According to him, data and AI ethics deal with managing ethical complexities in the age of vast amounts of data and extensive use of automation. The big issues driving this are privacy considerations, lack of transparency of “black box” AI models, bias and discrimination that may be embedded in the data, which AI algorithms learn from, as well as lack of governance and accountability.
Since the onset of the pandemic however some of the worries on AI appeared to have been set aside as AI-infused technologies have been employed to mitigate the spread of the virus and AI tools and robots performed tasks at the workplace which were either difficult for humans who have been ordered to stay at home during the ensuing lockdown or were simply out of their reach.
For example, labor-replacing robots took over floor cleaning and sanitization in grocery stores and healthcare facilities and sorting at recycling centers. Also an increased reliance on chatbots for customer service at various companies already started showing potential in early attempts to monitor infection rates and contact tracing and much more.
But there are dangers to this newfound embrace of AI and robots, believes Mujiruddin Shaikh, Market Technology Principal, ThoughtWorks who sees the current trends indicate an increasing gap between the privileged and the disadvantaged, as more decisions affecting the masses are aided by intelligent machines.
“We are at a critical time, where questions about the appropriate use and scope of AI are still to be fully considered,” notes Shaikh.
As we move forward, our reliability on AI will continue to deepen which will inevitably cause many ethical issues, especially in industries where personal and business data is at stake. Needless to say then, AI holds the potential to deliver enormous benefits to society, but only if it is used responsibly. The need of the hour is to start thinking about how organizations will retrain and educate employees with regard to AI’s ethical implication.
According to Sindhu Gangadharan, SVP and Managing Director, SAP Labs India, Ethical AI can be achieved by taking small steps like proactive training of AI models and mitigating bias at early levels of training and testing; diversifying the teams building AI models and algorithms, resulting in reduced human bias. With more humans and machines working together, it can also result in a more balanced approach towards decision making.
However, no single organization can address the full range of challenges presented by AI, nor can any one actor deliver the immense benefits that AI can offer to society. With so many challenges to overcome and so many opportunities to unlock, only robust collaboration can ensure that we maximize the benefits of AI and distribute them equitably across society.

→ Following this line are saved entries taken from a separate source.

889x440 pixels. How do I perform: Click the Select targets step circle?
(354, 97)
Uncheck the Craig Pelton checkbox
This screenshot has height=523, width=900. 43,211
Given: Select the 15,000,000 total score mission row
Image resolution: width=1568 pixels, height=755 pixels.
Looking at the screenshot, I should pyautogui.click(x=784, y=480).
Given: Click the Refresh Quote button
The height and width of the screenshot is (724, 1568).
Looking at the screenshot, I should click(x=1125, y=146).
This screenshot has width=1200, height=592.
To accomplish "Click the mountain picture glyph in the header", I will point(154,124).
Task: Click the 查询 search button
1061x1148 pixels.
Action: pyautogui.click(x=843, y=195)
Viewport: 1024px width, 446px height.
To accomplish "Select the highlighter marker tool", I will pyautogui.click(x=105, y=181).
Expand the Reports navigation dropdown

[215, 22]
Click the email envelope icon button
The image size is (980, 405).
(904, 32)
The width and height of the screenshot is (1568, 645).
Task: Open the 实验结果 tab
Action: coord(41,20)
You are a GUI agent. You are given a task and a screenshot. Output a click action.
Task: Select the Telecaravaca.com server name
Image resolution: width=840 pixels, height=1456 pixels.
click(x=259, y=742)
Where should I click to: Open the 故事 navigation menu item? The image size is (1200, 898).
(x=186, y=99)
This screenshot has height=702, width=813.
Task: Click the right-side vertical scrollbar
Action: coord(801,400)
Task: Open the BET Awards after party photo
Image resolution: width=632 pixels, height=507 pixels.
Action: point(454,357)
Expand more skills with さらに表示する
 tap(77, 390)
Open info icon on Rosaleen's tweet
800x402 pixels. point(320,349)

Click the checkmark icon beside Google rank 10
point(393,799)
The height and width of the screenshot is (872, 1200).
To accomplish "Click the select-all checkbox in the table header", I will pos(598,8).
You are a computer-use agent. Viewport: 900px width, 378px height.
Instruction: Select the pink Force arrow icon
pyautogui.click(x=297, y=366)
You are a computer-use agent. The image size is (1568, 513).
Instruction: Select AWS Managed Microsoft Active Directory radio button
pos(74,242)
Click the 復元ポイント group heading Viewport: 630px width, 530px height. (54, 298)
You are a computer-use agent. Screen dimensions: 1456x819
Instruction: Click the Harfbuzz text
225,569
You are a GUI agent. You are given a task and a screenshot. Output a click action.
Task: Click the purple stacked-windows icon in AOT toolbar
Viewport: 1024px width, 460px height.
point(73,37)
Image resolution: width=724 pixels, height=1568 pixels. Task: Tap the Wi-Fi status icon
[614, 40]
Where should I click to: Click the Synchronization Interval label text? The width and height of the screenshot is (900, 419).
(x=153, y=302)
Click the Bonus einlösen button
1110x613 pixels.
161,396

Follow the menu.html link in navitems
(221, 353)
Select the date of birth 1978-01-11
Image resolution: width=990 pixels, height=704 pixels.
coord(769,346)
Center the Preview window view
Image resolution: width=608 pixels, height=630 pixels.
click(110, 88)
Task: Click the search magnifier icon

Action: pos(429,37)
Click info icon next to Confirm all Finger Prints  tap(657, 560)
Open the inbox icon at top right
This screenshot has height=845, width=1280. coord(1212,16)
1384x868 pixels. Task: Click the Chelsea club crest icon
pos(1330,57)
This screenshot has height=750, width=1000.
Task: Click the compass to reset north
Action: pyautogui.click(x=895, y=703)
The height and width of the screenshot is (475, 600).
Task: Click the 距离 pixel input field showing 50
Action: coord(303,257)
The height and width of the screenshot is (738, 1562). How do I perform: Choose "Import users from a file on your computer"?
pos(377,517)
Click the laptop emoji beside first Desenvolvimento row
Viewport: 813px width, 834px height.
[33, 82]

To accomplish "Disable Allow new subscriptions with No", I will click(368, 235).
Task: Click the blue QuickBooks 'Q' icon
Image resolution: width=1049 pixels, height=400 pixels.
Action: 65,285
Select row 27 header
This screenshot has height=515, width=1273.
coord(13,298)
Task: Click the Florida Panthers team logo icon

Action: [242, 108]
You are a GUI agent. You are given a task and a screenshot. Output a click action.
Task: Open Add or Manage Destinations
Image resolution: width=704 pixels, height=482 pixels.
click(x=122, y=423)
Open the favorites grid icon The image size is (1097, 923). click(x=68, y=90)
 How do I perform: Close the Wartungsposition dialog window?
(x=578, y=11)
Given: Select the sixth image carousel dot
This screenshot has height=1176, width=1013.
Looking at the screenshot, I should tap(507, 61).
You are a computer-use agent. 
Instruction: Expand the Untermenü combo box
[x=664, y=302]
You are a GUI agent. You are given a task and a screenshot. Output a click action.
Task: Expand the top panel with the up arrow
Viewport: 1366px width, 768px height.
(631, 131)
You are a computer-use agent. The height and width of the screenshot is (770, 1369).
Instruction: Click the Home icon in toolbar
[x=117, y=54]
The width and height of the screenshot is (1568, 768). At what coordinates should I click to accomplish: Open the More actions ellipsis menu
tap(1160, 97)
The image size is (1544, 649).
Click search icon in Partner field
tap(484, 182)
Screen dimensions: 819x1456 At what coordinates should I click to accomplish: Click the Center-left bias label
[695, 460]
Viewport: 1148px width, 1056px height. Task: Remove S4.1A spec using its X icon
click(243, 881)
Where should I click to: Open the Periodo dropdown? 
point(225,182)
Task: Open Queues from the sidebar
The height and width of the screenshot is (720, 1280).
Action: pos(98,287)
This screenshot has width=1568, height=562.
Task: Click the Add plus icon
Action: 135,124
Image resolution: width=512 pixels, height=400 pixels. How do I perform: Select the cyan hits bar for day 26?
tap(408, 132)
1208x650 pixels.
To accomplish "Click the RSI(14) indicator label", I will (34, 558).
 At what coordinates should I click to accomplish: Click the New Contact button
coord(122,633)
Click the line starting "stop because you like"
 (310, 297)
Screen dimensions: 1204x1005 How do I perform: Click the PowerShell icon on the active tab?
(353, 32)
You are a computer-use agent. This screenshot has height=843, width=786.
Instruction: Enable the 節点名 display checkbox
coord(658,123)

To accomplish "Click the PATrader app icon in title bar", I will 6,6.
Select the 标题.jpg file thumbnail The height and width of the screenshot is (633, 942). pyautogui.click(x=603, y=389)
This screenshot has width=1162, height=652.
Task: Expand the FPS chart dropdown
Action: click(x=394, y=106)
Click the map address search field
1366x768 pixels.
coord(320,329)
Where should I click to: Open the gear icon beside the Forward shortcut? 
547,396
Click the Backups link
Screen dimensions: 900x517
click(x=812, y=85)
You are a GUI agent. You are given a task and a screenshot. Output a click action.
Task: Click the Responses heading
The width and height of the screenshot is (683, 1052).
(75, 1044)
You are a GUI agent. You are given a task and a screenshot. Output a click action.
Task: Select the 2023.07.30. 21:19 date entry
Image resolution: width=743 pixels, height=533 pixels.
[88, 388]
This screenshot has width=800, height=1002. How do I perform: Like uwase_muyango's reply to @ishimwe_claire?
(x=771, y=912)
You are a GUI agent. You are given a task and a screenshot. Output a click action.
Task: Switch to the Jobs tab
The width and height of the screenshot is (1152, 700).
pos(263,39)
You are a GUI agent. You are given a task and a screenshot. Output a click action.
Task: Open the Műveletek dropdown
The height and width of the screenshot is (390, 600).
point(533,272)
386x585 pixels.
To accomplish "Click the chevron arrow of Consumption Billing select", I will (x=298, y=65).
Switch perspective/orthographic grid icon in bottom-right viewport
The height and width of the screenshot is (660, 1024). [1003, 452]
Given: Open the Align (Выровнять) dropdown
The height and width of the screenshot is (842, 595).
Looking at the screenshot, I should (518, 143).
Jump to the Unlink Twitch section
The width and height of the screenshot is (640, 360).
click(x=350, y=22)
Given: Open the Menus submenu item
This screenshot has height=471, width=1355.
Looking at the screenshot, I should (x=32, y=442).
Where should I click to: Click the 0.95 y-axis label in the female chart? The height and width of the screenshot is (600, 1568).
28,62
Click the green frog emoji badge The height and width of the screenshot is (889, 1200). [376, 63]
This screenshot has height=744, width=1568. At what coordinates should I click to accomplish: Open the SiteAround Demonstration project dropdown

As Klaus Schwab, founder and executive chairman of the WEF, said, “We are launching the Global AI Action Alliance along with our partners to shape a positive, human-centred future for AI at this decisive moment in its development.”
The alliance provides a platform for organizations to engage in real-time learning, pilot new approaches to ethical AI, scale adoption of best practices, and undertake collective action to ensure that AI’s benefits are shared by all.
A Steering Committee consisting of top global leaders from industry, government, academia and civil society will guide the alliance. The committee is co-chaired by IBM Chairman and CEO Arvind Krishna, and Patrick J McGovern Foundation’s President Vilas Dhar. The foundation is a global AI and data philanthropy.
With AI’s impact on industry and society accelerating every day, and with so much at stake in how its roll-out is managed, the Alliance sees an urgent need for a multi-stakeholder collaborative effort to ensure that AI is used ethically and in the global public interest.